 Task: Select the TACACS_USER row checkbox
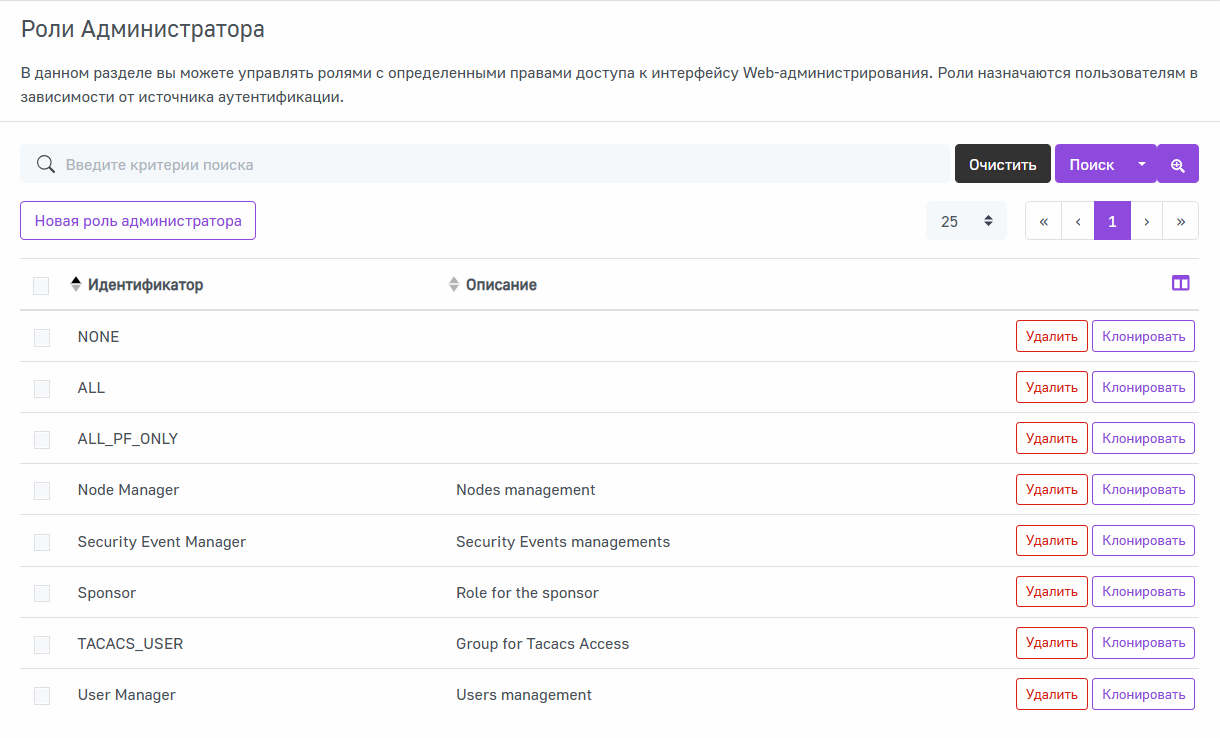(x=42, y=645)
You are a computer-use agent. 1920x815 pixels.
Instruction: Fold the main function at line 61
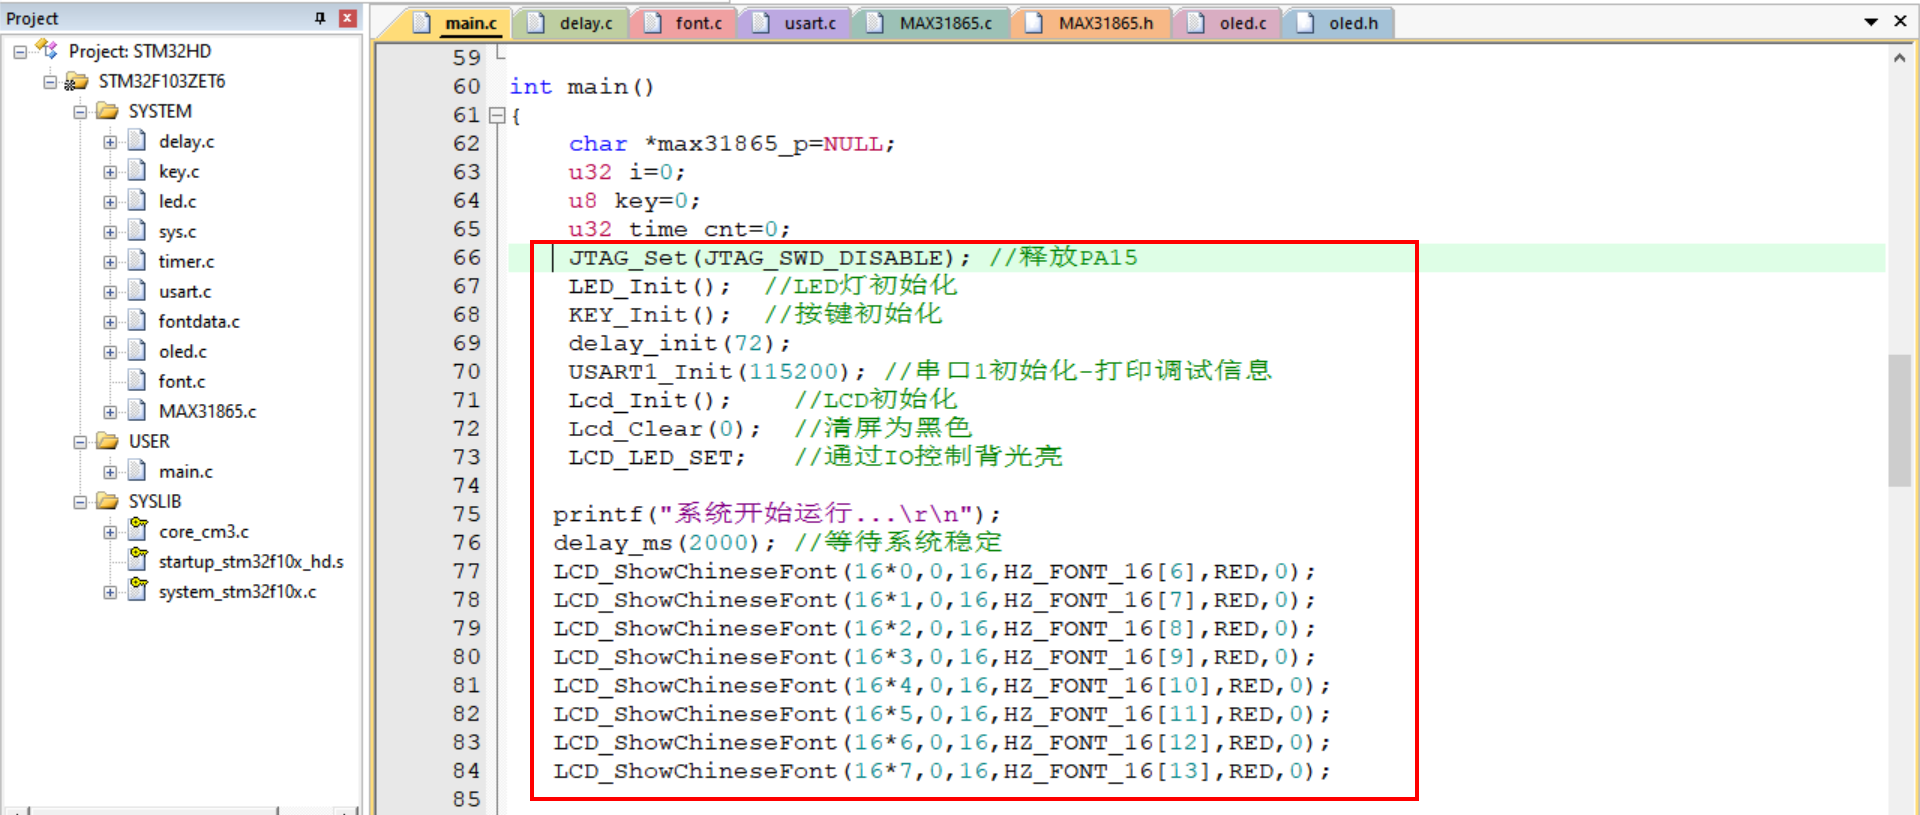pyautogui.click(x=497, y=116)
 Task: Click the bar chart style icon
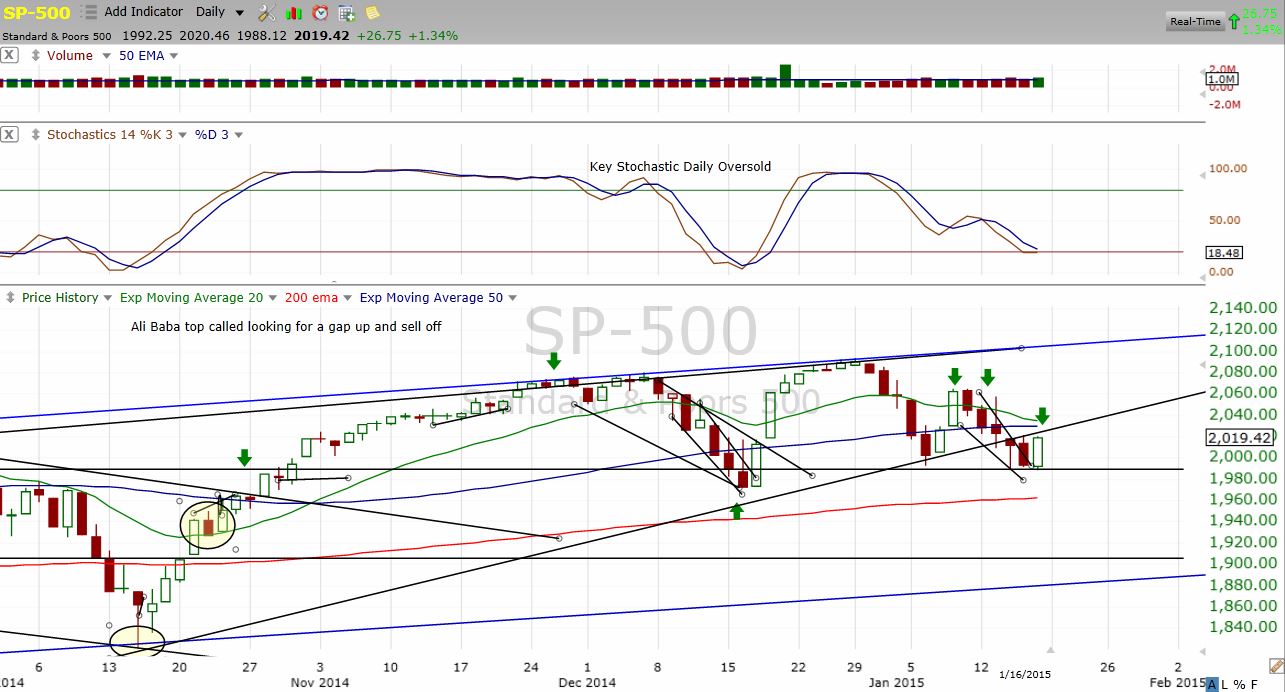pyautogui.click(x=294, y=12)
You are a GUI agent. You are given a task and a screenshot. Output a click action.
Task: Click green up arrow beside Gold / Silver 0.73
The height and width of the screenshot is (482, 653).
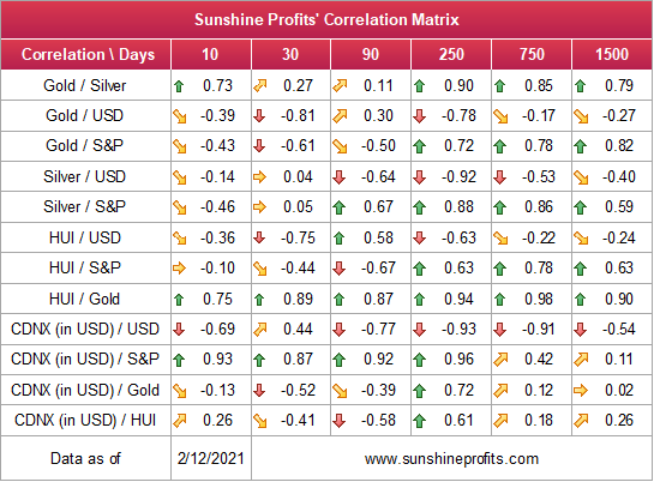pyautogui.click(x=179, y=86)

--

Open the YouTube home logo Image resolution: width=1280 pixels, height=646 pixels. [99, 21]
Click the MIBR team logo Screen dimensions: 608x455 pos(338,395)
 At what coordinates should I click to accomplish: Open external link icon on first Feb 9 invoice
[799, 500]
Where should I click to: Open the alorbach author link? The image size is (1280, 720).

* * *

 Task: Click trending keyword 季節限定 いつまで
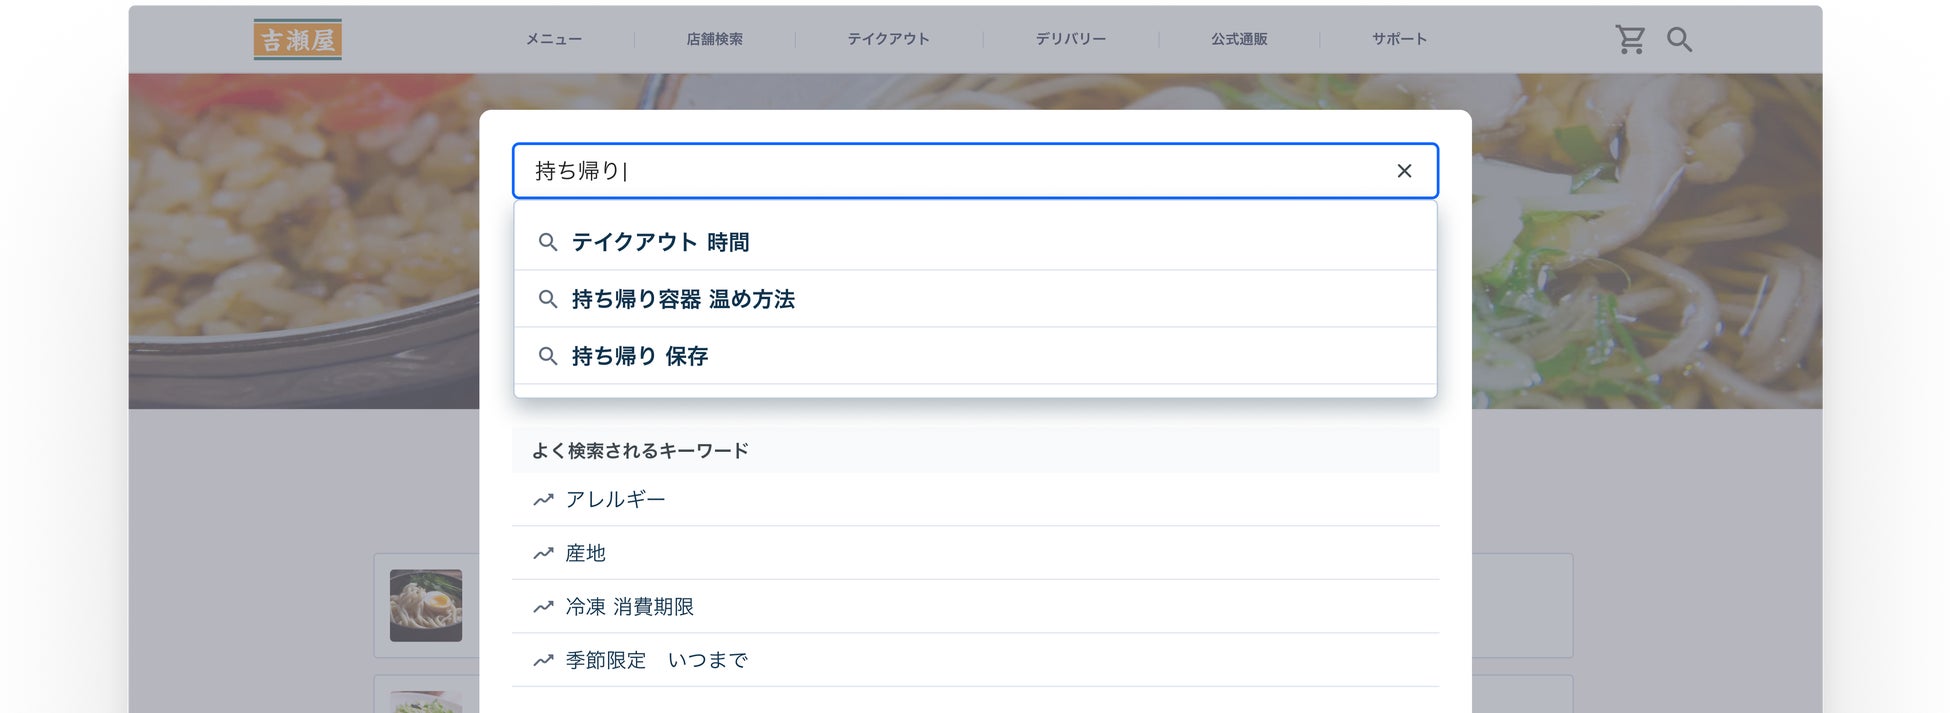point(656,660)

Exercise directions: Beginning with the line above that contains "Click the MIBR", copy each line exactly up to and including the line that contains "Where should I", and go no further.

Output for this task:
Click the MIBR team logo Screen dimensions: 608x455 pos(338,395)
 At what coordinates should I click to accomplish: Open external link icon on first Feb 9 invoice
[799, 500]
Where should I click to: Open the alorbach author link? The image size is (1280, 720).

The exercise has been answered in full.